• _DATA IN THIS EXERCISE_:
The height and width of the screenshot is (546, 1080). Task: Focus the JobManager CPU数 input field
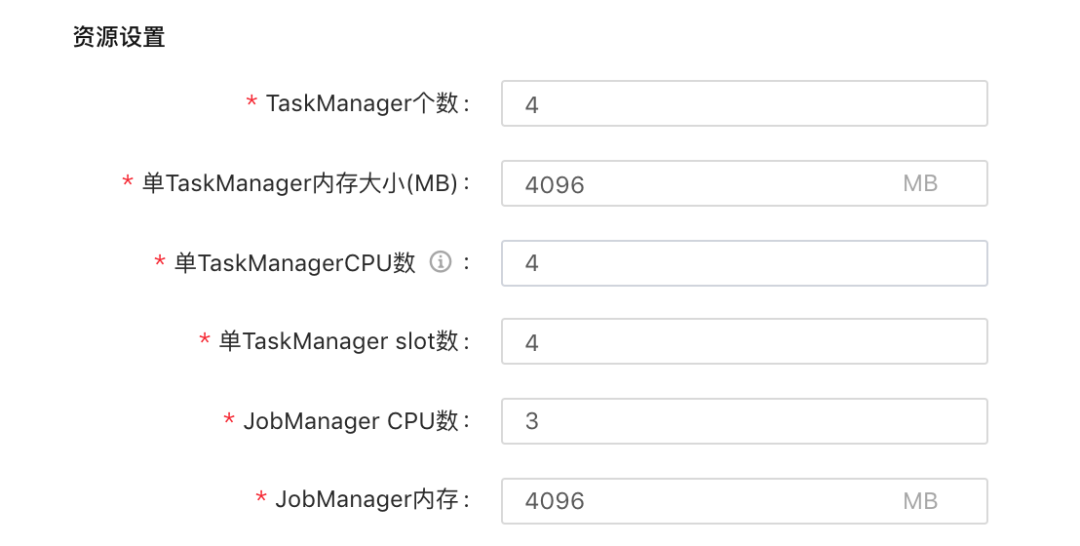743,421
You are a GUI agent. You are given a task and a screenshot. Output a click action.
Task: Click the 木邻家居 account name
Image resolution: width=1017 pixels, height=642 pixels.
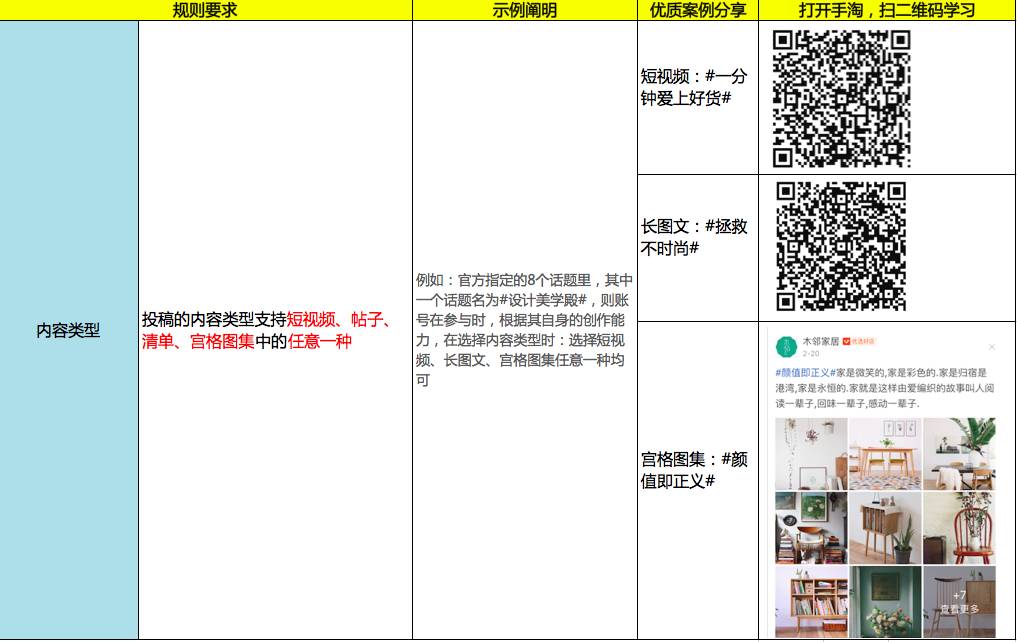821,341
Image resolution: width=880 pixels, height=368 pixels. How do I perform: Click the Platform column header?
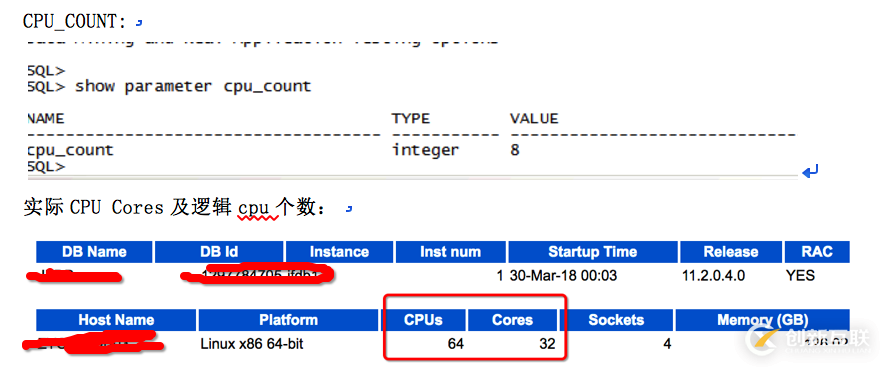click(288, 320)
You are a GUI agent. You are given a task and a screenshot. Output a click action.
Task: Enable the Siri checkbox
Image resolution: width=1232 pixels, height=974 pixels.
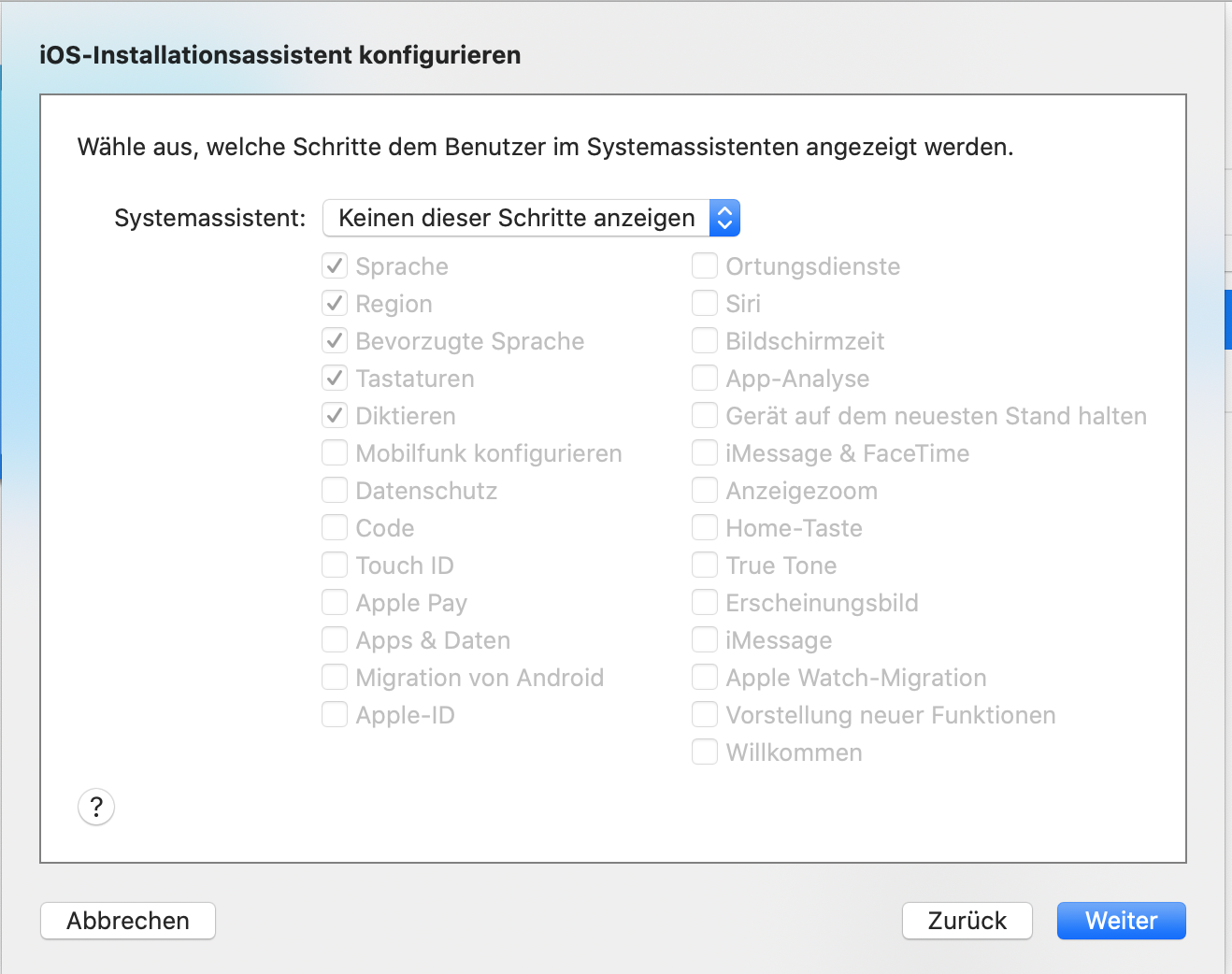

• _PROBLEM REQUIREMENTS_:
Exclude every picture and copy the remaining data exactly.

• _SOLVED PROBLEM_:
The height and width of the screenshot is (546, 1080). Task: Focus the JobManager CPU数 input field
743,421
You are a GUI agent. You are given a task and a screenshot. Output a click action.
Task: Click the 木邻家居 account name
Image resolution: width=1017 pixels, height=642 pixels.
821,341
Image resolution: width=880 pixels, height=368 pixels. How do I perform: Click the Platform column header?
click(288, 320)
You are a GUI agent. You are given a task and a screenshot. Output a click action.
Task: Enable the Siri checkbox
Image resolution: width=1232 pixels, height=974 pixels.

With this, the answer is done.